Dati di origine
━━━━━━━━━━━━━━━━━━━━

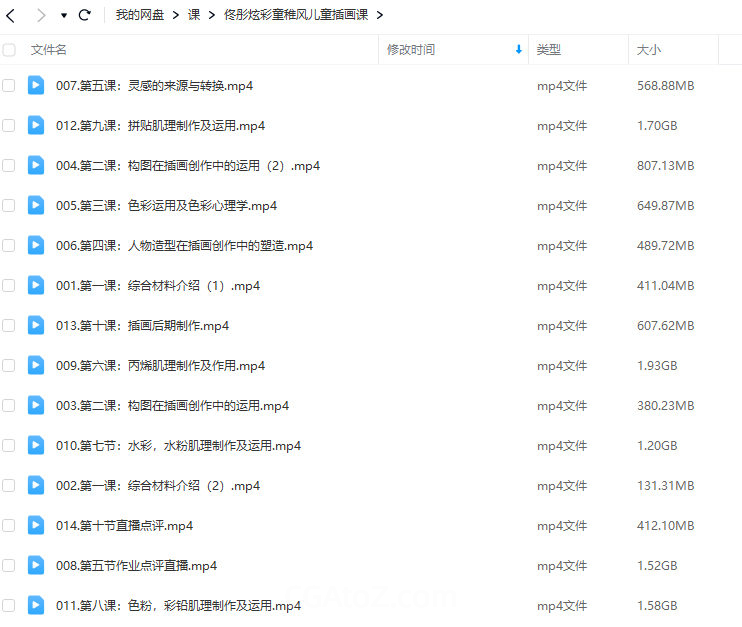The width and height of the screenshot is (742, 627).
Task: Select checkbox for 009.第六课 file
Action: coord(9,366)
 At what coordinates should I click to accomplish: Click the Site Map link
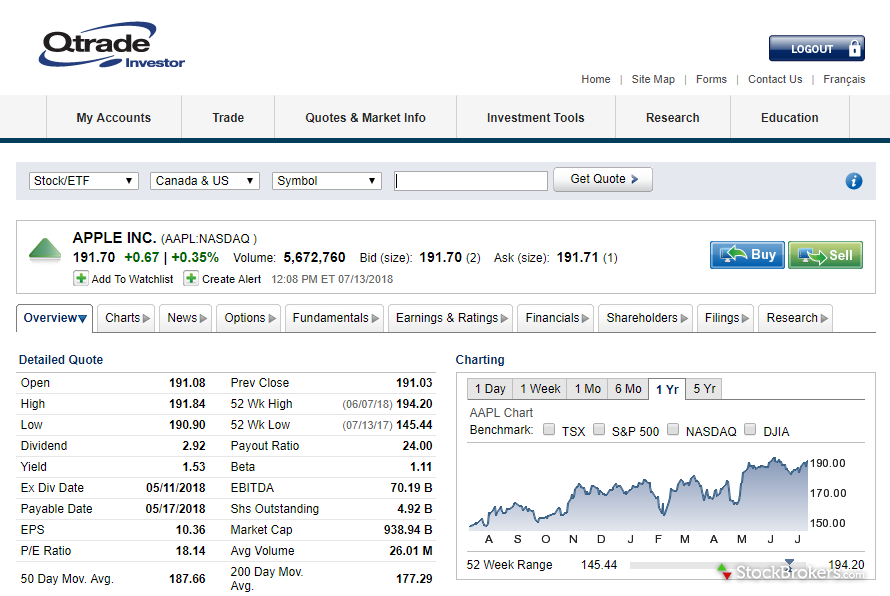(x=653, y=79)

━━━━━━━━━━━━━━━━━━━━

Duplichi senza alcuna modifica tutte le righe riportate sopra, omettendo però le immagini.

◆ RISULTATO DEL COMPITO ◆
The width and height of the screenshot is (742, 627).
Task: Select checkbox for 009.第六课 file
Action: coord(9,366)
 At what coordinates should I click to accomplish: Click the Site Map link
(x=653, y=79)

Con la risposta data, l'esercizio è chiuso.